[What you have to do]
Only an exact copy is wanted: the lines from the one holding "You are a computer-use" through the last line below, minus the pictures.

Start of Supplied material

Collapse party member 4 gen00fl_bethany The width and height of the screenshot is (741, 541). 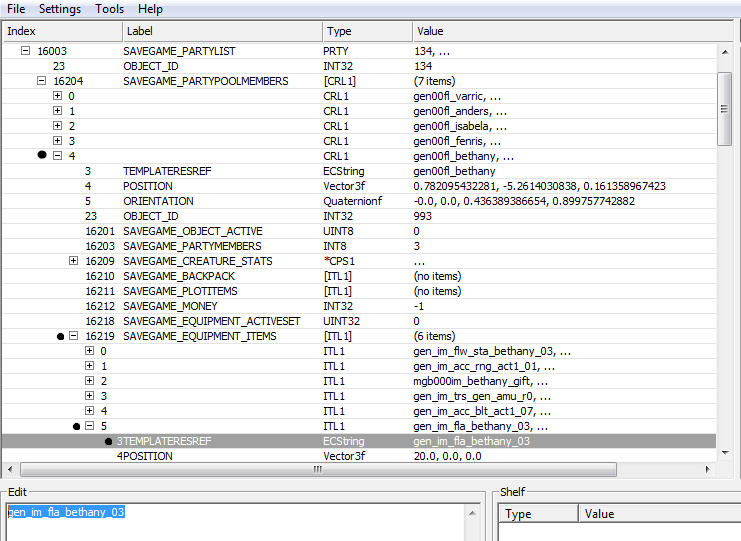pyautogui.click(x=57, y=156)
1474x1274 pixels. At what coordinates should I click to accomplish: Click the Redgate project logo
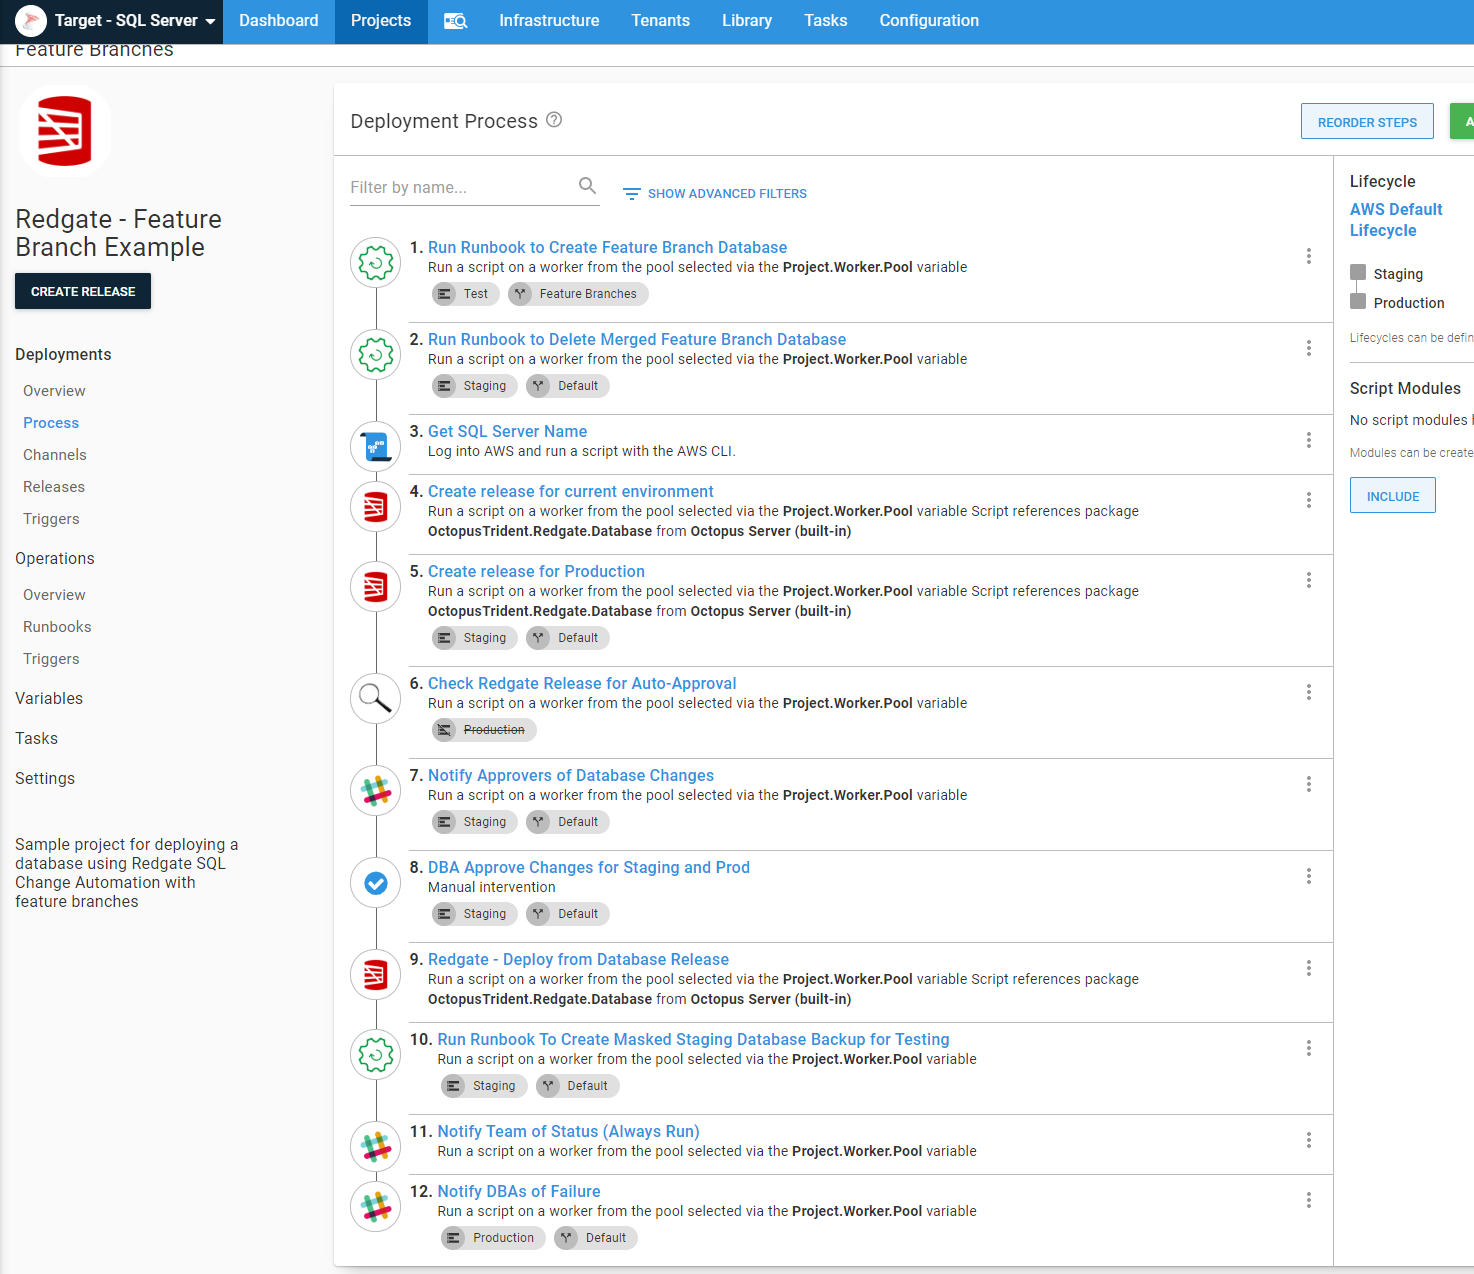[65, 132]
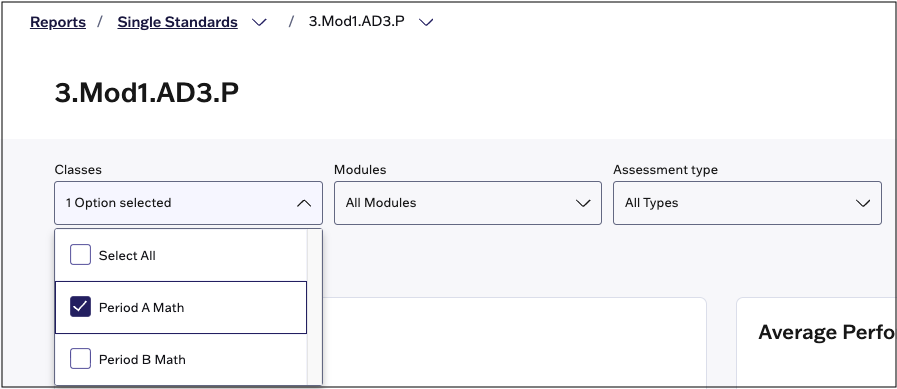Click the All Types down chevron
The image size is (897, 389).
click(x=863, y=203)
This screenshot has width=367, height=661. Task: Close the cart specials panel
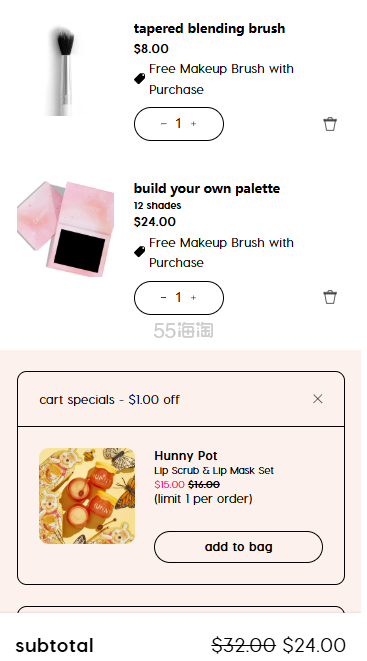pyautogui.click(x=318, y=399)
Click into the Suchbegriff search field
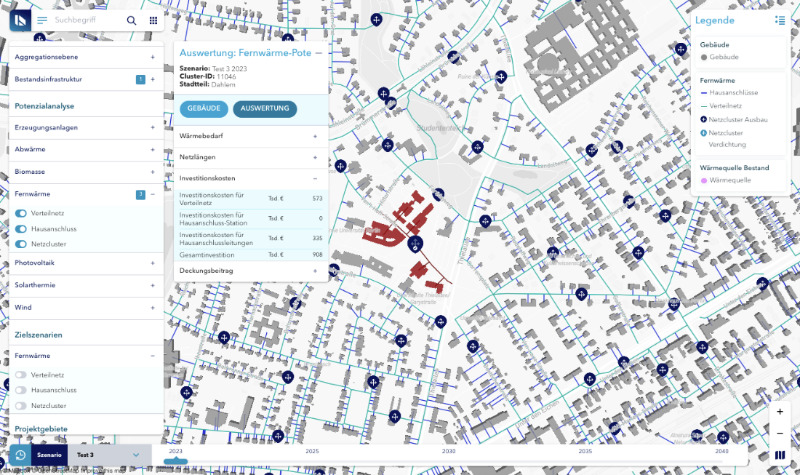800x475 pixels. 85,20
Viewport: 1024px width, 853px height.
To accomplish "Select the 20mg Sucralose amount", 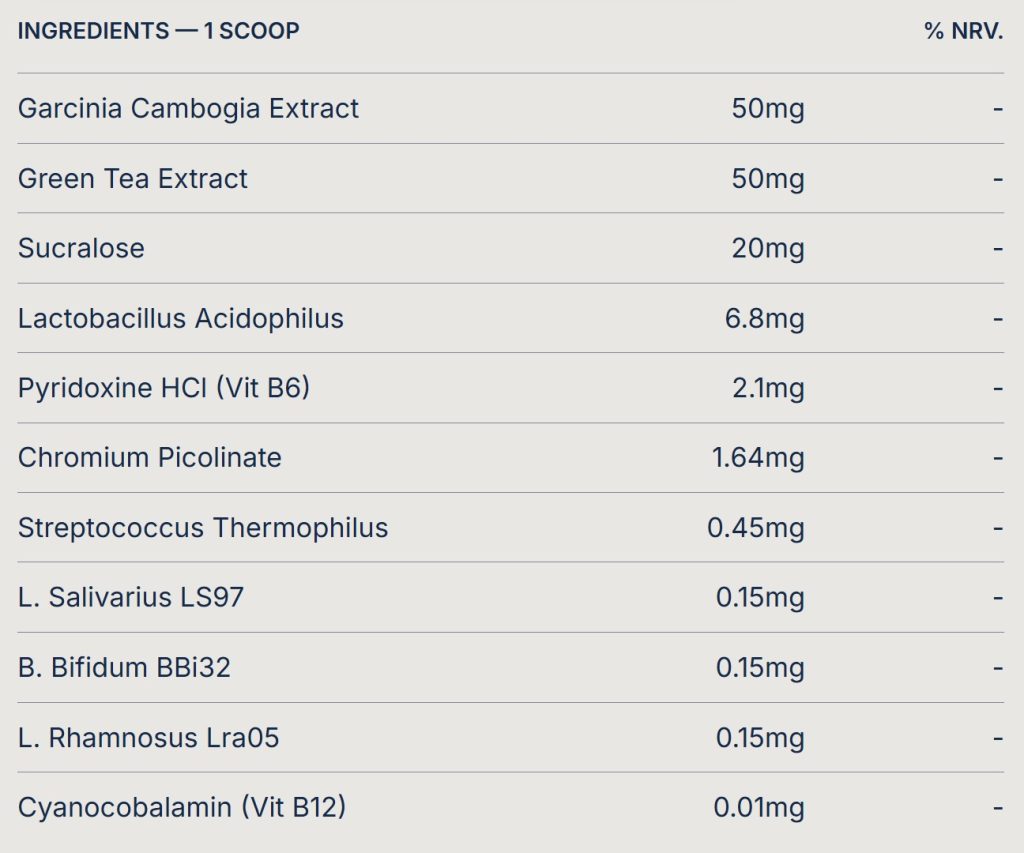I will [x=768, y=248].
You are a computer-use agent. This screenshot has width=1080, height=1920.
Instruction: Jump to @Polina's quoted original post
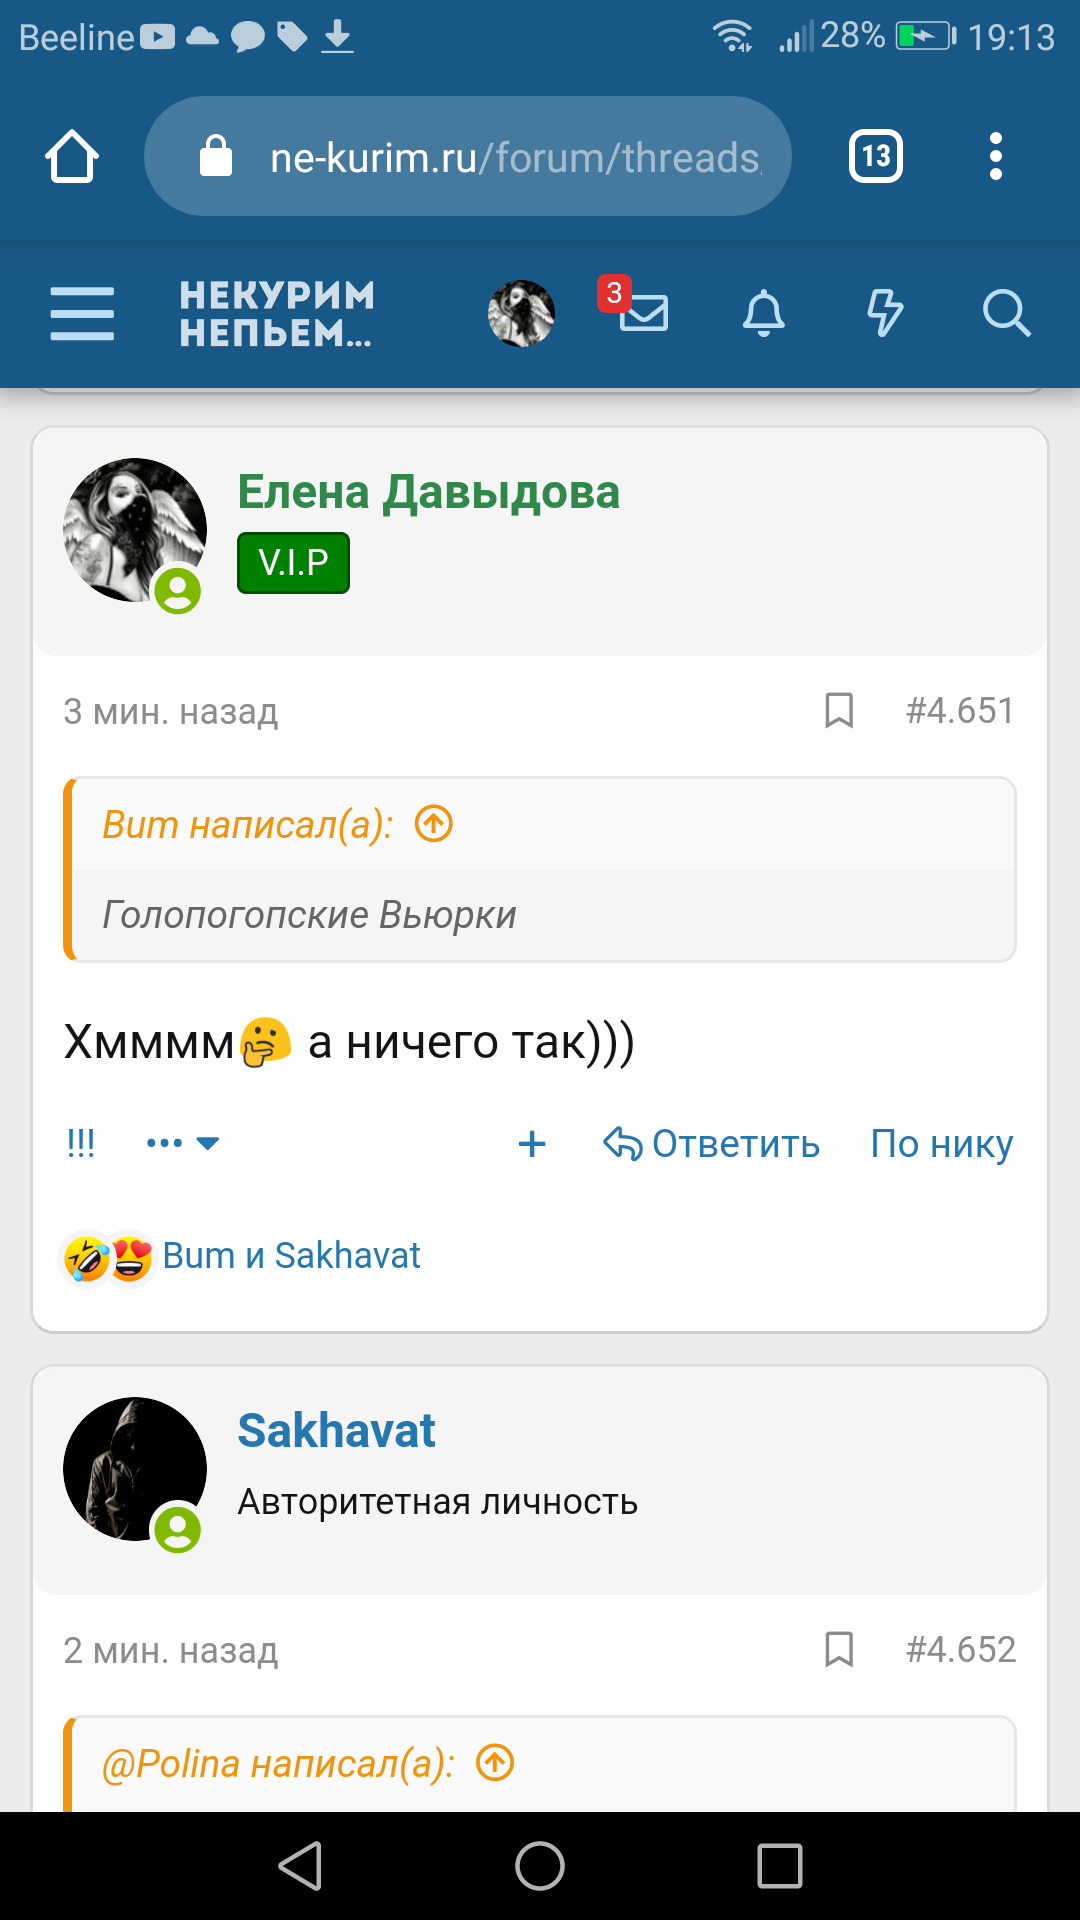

End of Supplied material

[Task answer]
You are a computer-use agent. This screenshot has width=1080, height=1920.
Instruction: Jump to @Polina's quoted original post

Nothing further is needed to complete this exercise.